Asymptotically Trivial A personal blog on statistics, maths, and coding.

A simple restricted OLS estimator

[ ]

Last week, I attended a presentation on how to estimate large loss trend. The presentation was interesting, and raised the following question: how to incorporate prior knowledge into estimation, so that the uncertainy of the model can be reduced? This is, of course, a very important and widely-studied question. In fact, one reason why Bayesian statistics attract people is that it can incorporate prior knowledge into the model.

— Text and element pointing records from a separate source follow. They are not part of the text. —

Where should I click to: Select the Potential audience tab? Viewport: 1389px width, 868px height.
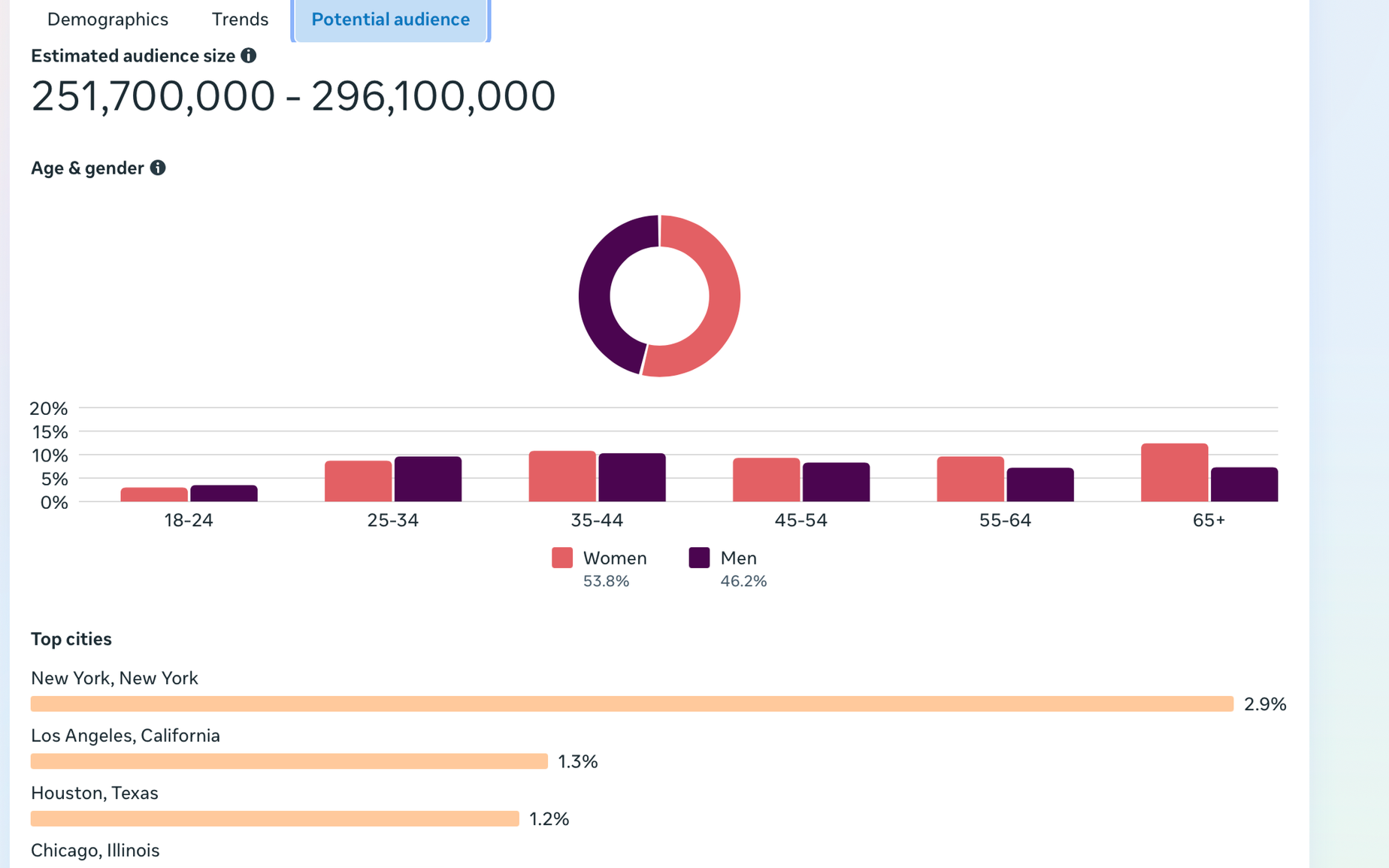click(391, 20)
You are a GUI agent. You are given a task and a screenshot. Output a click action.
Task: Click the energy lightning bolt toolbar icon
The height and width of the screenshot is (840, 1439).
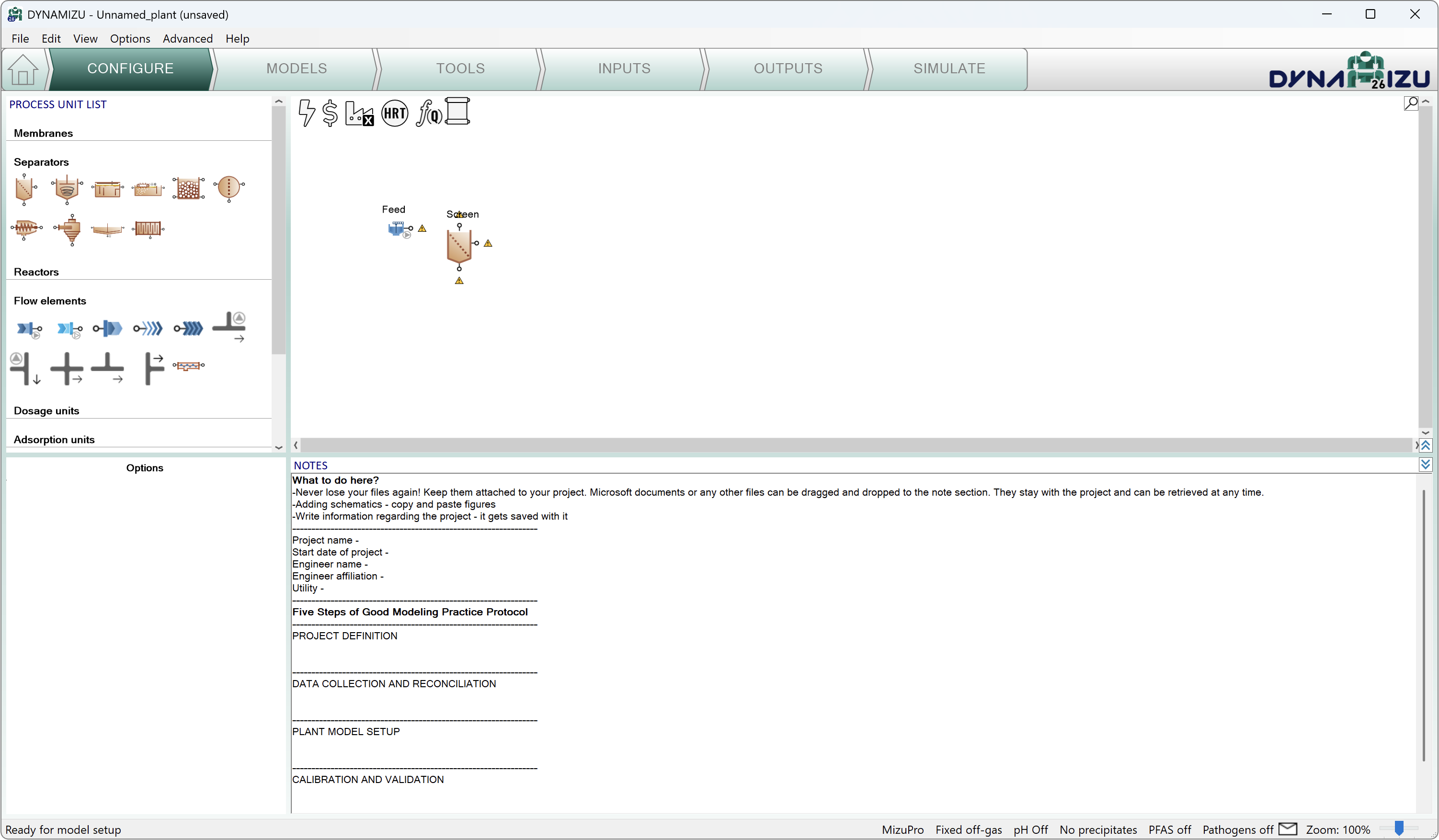(x=307, y=113)
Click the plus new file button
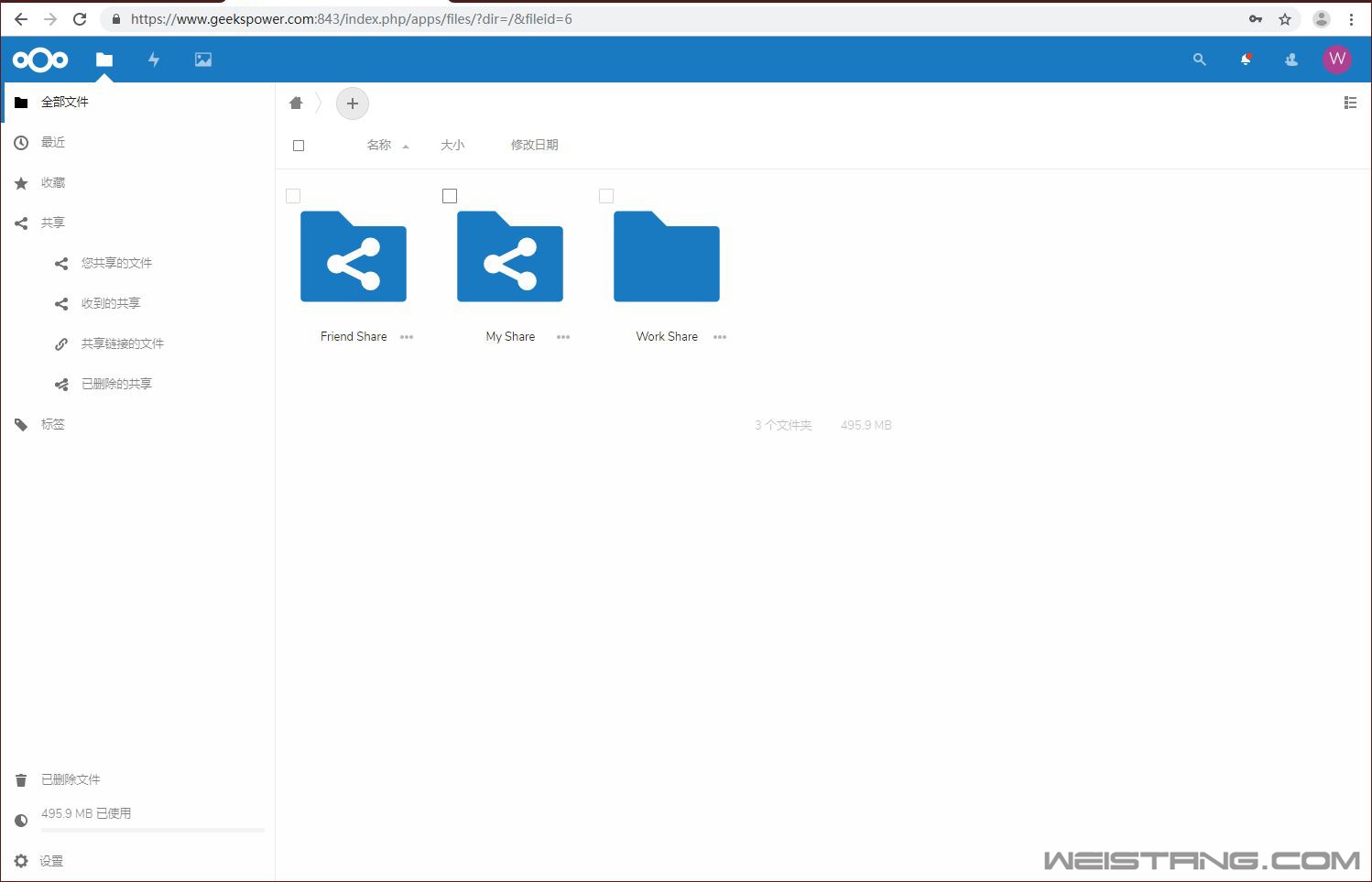The height and width of the screenshot is (882, 1372). click(x=353, y=103)
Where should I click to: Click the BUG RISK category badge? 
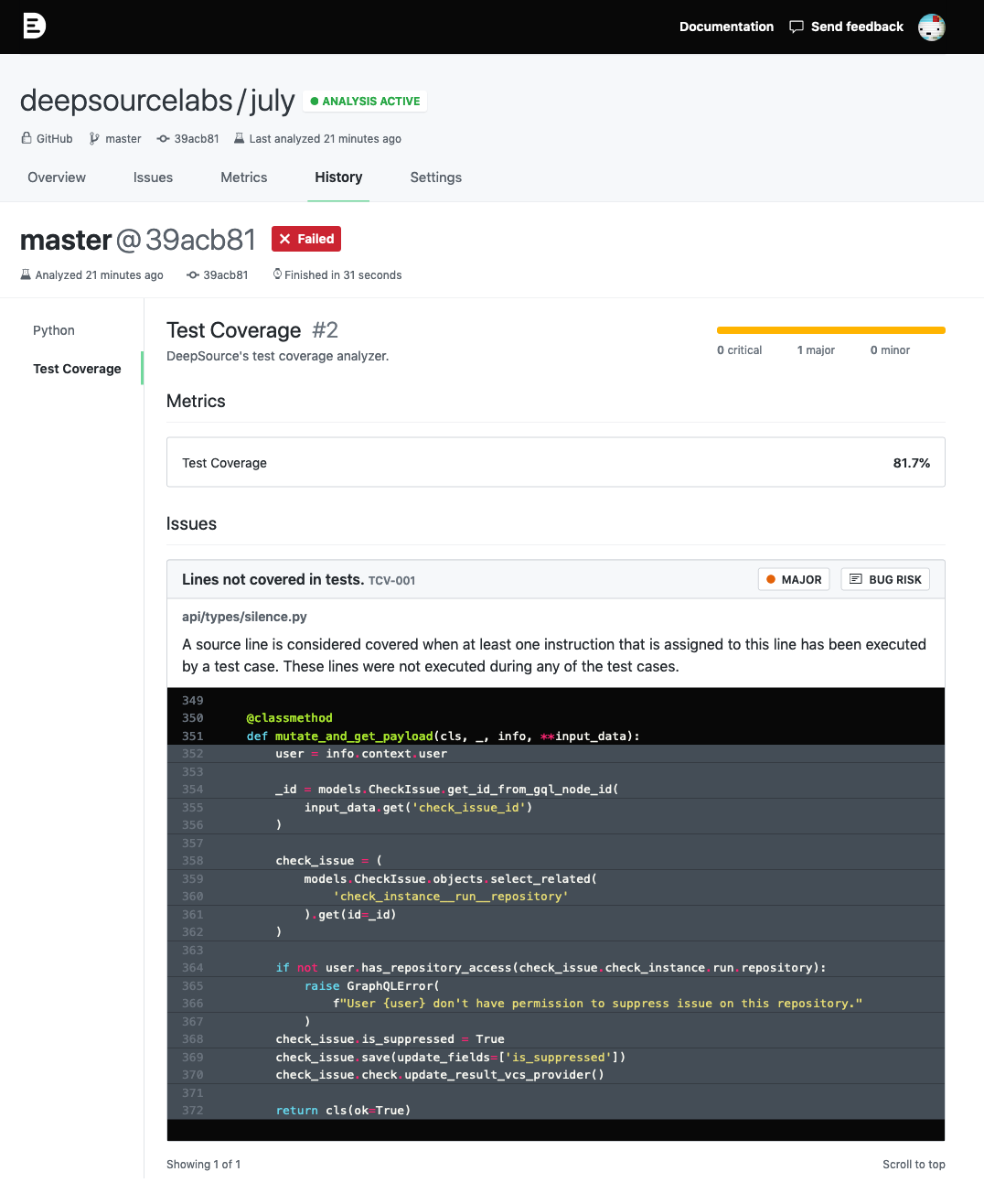pyautogui.click(x=884, y=579)
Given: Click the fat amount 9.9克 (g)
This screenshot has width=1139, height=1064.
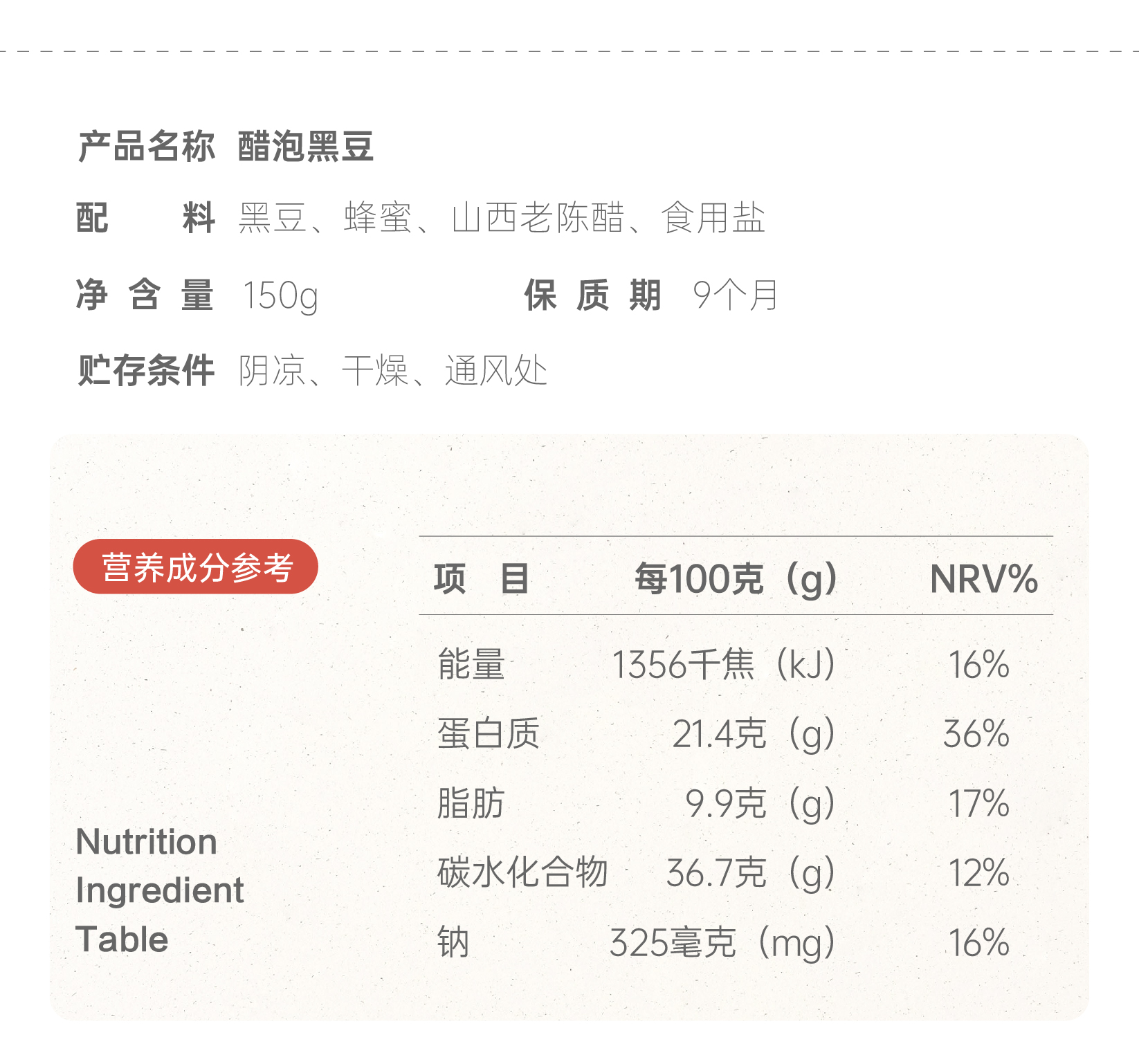Looking at the screenshot, I should point(760,803).

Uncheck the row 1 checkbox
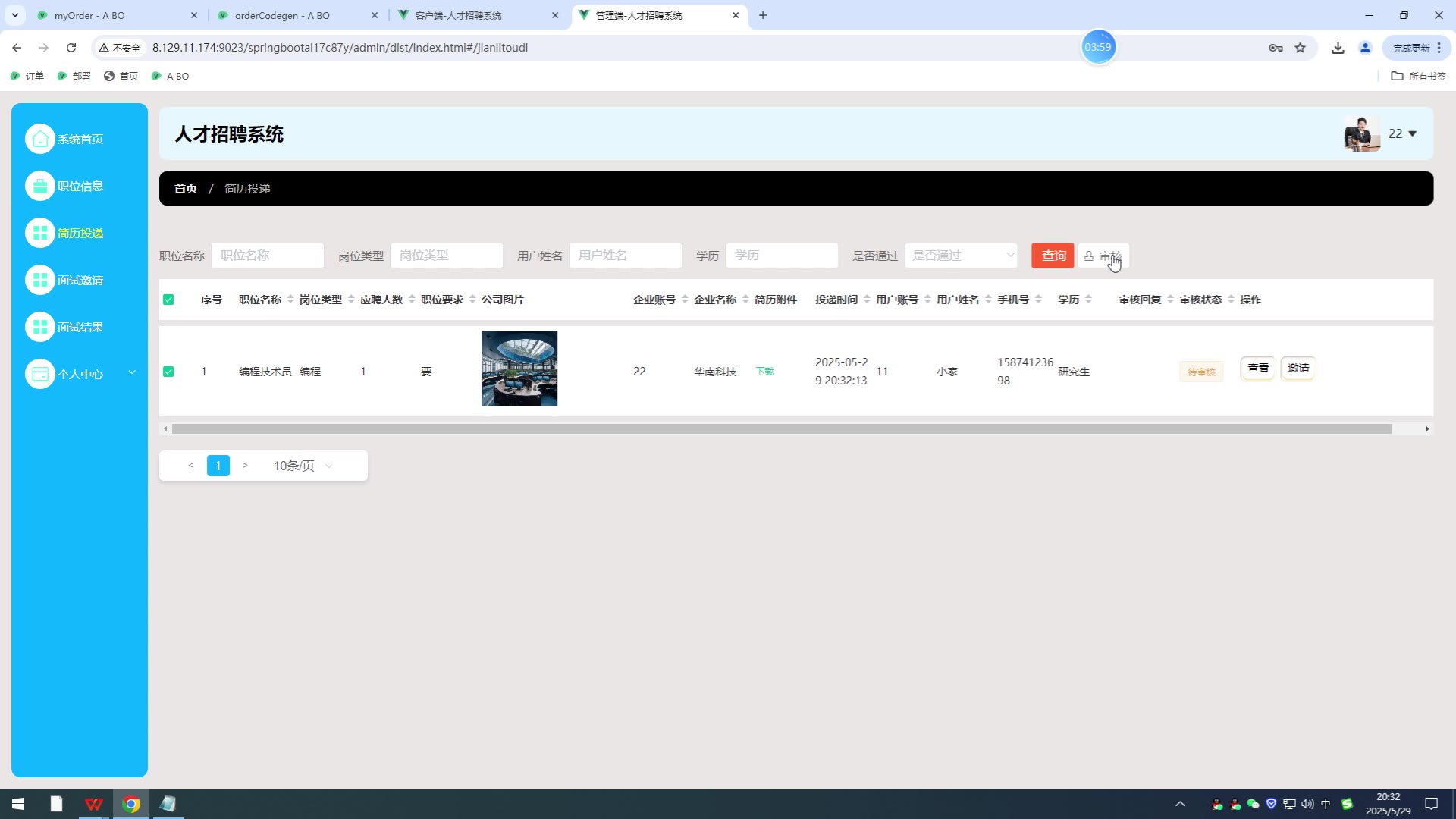(168, 372)
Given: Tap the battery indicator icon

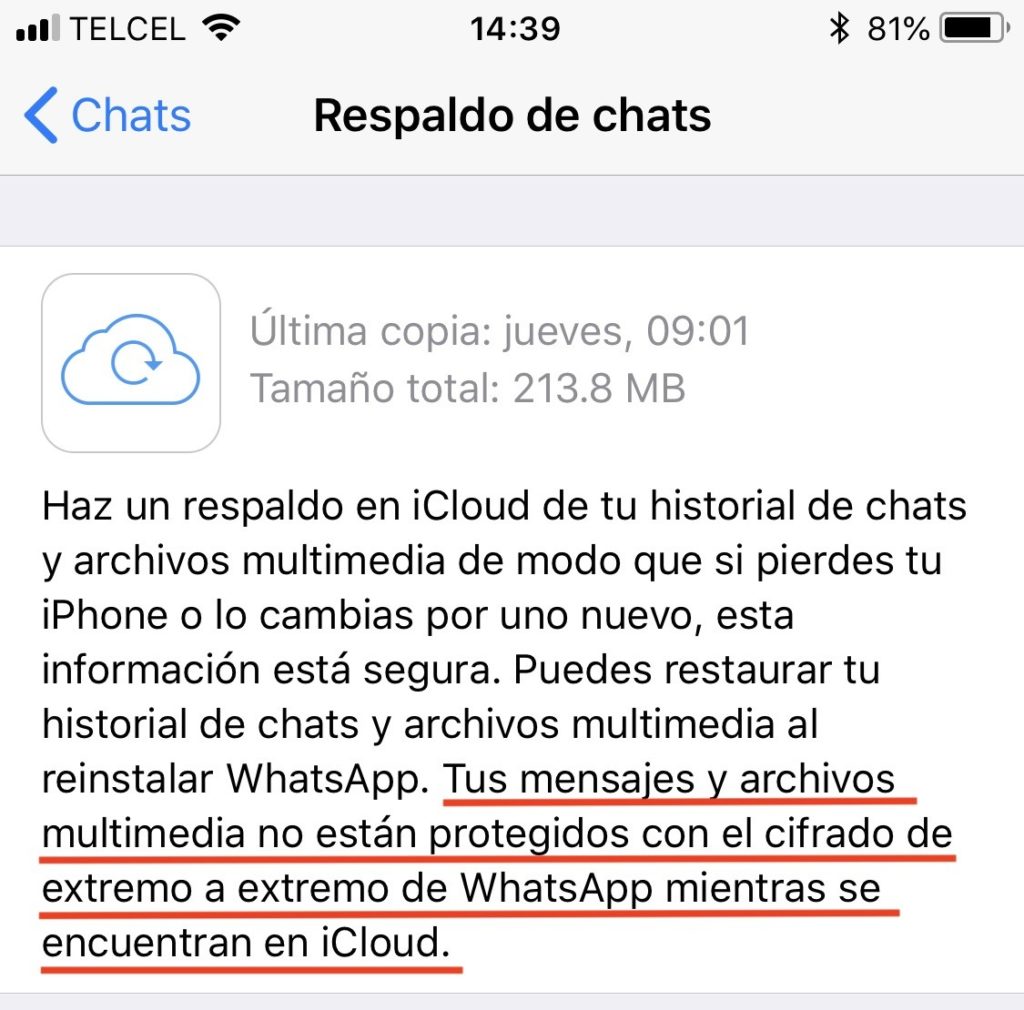Looking at the screenshot, I should [974, 28].
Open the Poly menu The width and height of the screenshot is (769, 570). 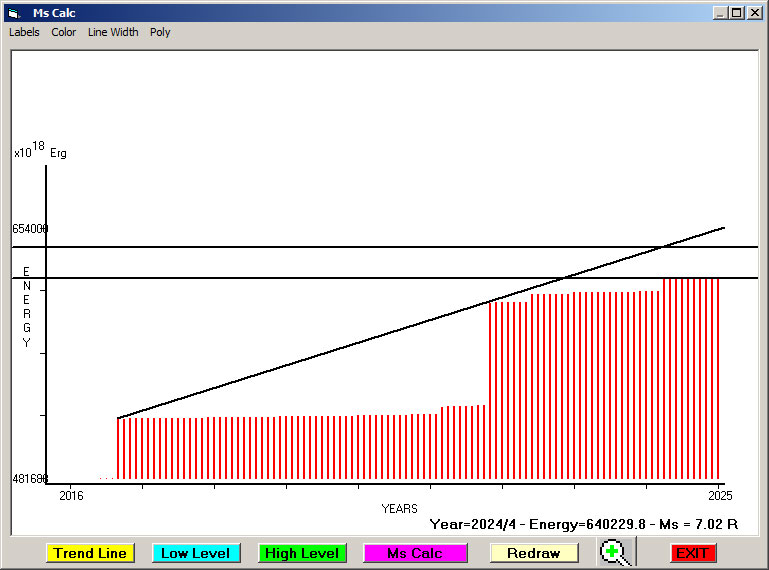[x=160, y=32]
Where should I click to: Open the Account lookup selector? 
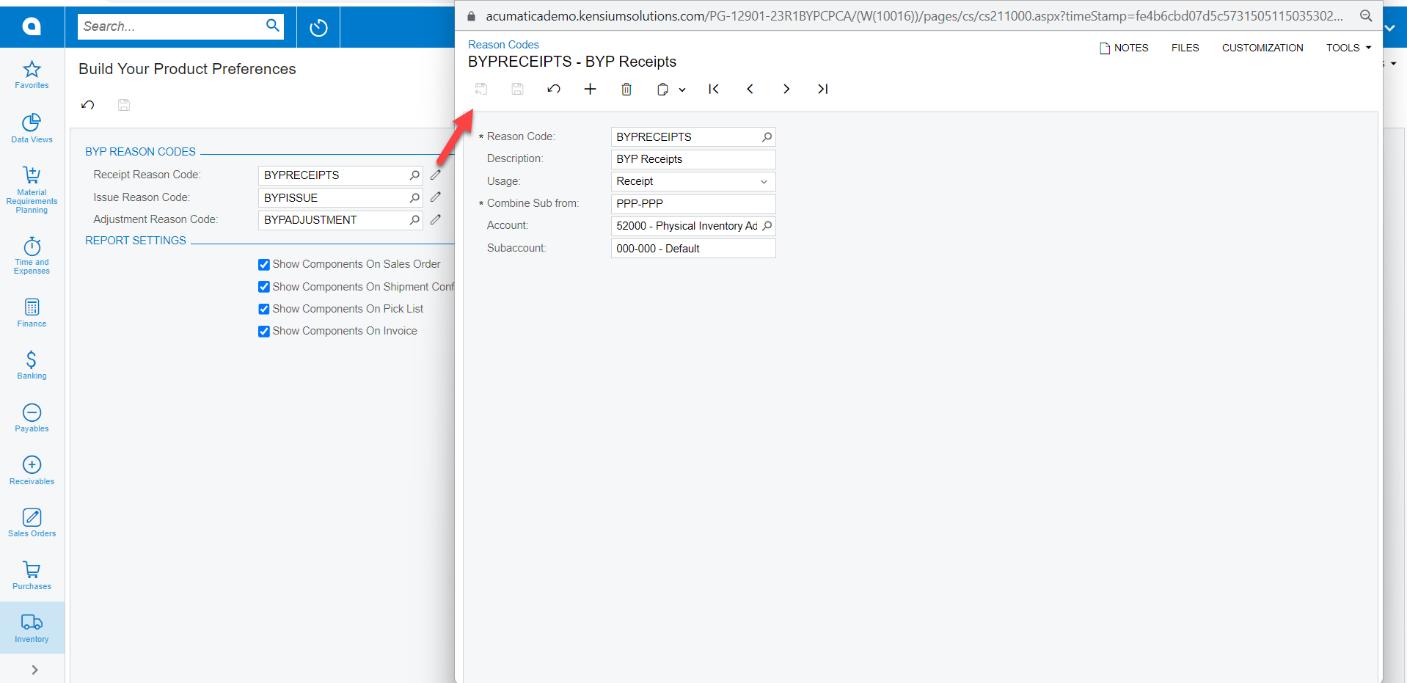click(767, 226)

However, since the presentation used a frequentist model, and I am more comfortable with frequentist statistics, I was inspired to think about the following simple question, which is an interesting small exercise:

Question

Consider a simple linear regression model $y_i = \beta_0 + \beta_1 x_i + \epsilon_i$ where the commonly seen assumptions about regression model hold. Here, $\beta_1 > 0$. Denote the OLS estimator of $\beta_1$ as $\hat{\beta}_1$, and define $\hat{\beta}_1^+ = \max \{0, \hat{\beta}_1 \}$. Compare the performance of $\hat{\beta}_1$ and $\hat{\beta}_1^+$.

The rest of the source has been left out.